La intérprete recibirá el Goya de Honor, telemáticamente, el próximo 6 de marzo

Ángela Molina

La actriz, de 65 años, asegura que disfruta mucho con su profesión.

Redacción

A poco más de un mes de recibir un merecido Goya de Honor, la actriz Ángela Molina participó en un coloquio en la Academia de Cine sobre 'Las cosas del querer', la película que ella misma protagonizó en 1989 con Manuel Bandera. A sus 65 años, la madrileña es todo un icono del cine español y en Pronto pudimos hablar con ella.

“Me siento muy feliz por este premio tan importante, que me causa una inmensa alegría y agradezco con el corazón. Lo voy a colocar en un lugar de privilegio en mi casa. El 6 de marzo, cuando lo reciba, será uno de los días más especiales de mi vida. Un momento muy dulce. Que los compañeros te premien es un gran orgullo”, aseguró Ángela.

Ángela confiesa que aprendió el oficio de su padre

En la Academia hablan de la hija del gran Antonio Molina como “la antidiva, una mujer auténtica, con un indiscutible talento y una sensibilidad muy especial”.

Y ella aprovechó el coloquio para elogiar al hombre que le hizo amar su profesión: “De mi padre aprendí este oficio, que tantas satisfacciones me está dando en la vida.
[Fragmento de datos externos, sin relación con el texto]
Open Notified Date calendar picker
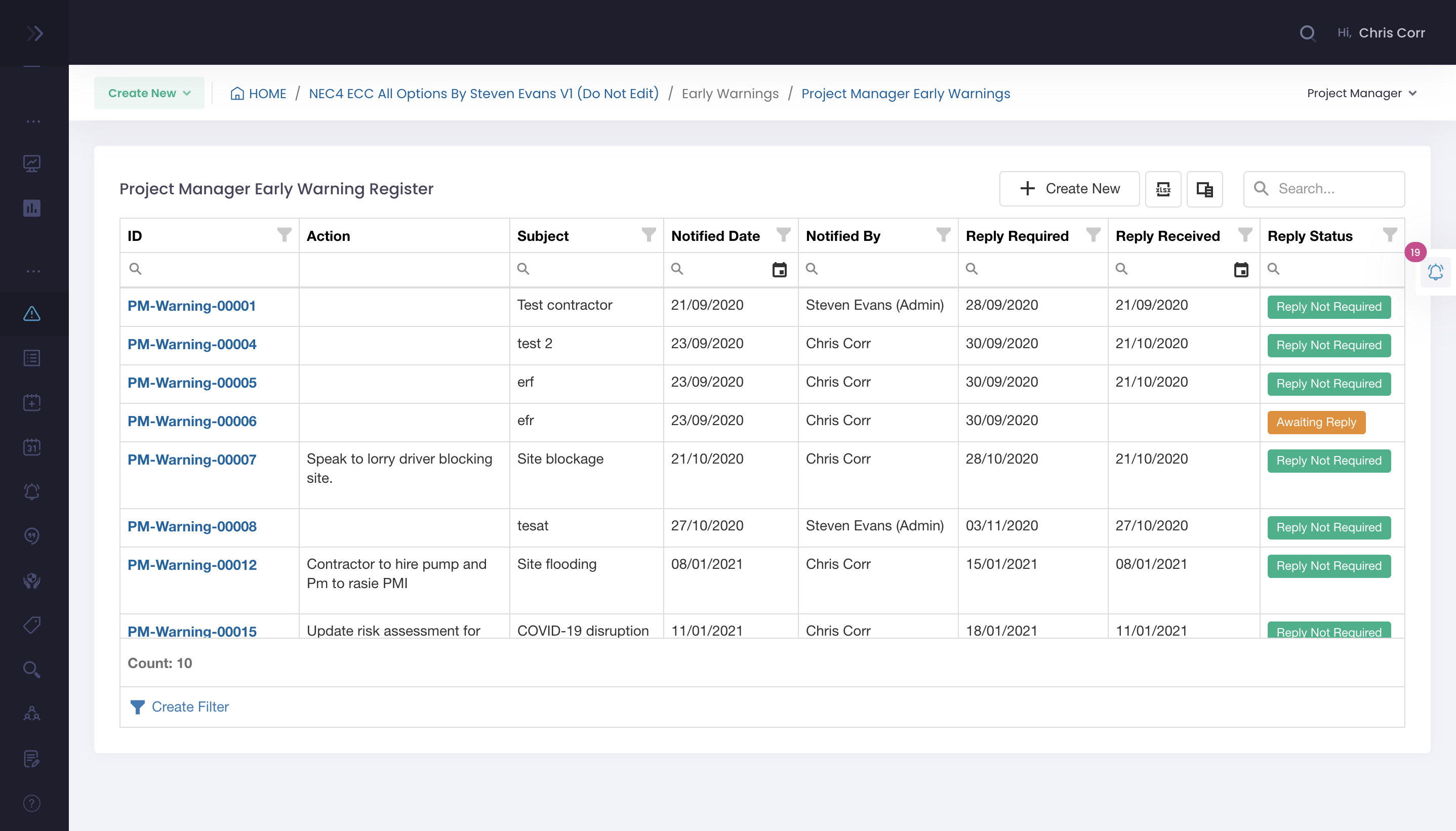Image resolution: width=1456 pixels, height=831 pixels. coord(779,269)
Era un hombre extraordinario”.

PRONTO: ¿Los premios a estas alturas anuncian una posible retirada?

ÁNGELA MOLINA: En mi caso no, seguiré actuando mientras las fuerzas me acompañen y tenga buenas ofertas de trabajo.

La actriz aseguró que su gran referente es María Isbert. “Tuve la suerte de trabajar con ella cuando ya había cumplido 90 años. Y transmitía mucha generosidad y alegría”, destacó.

Actriz vocacional desde la infancia

Sobre la interpretación afirmó que “el amor que siento hacia mi profesión me hace aprender nuevas cosas cada día”. De niña, interpretaba argumentos ficticios frente a los espejos, y ahora recuerda aquellos inicios con nostalgia: “Montaba obras de teatro con el hijo de la maestra de piano de mis hermanos. Él escribía los guiones y los interpretábamos en mi casa”. Un hogar, el de los Molina, en el que el arte brotaba a raudales.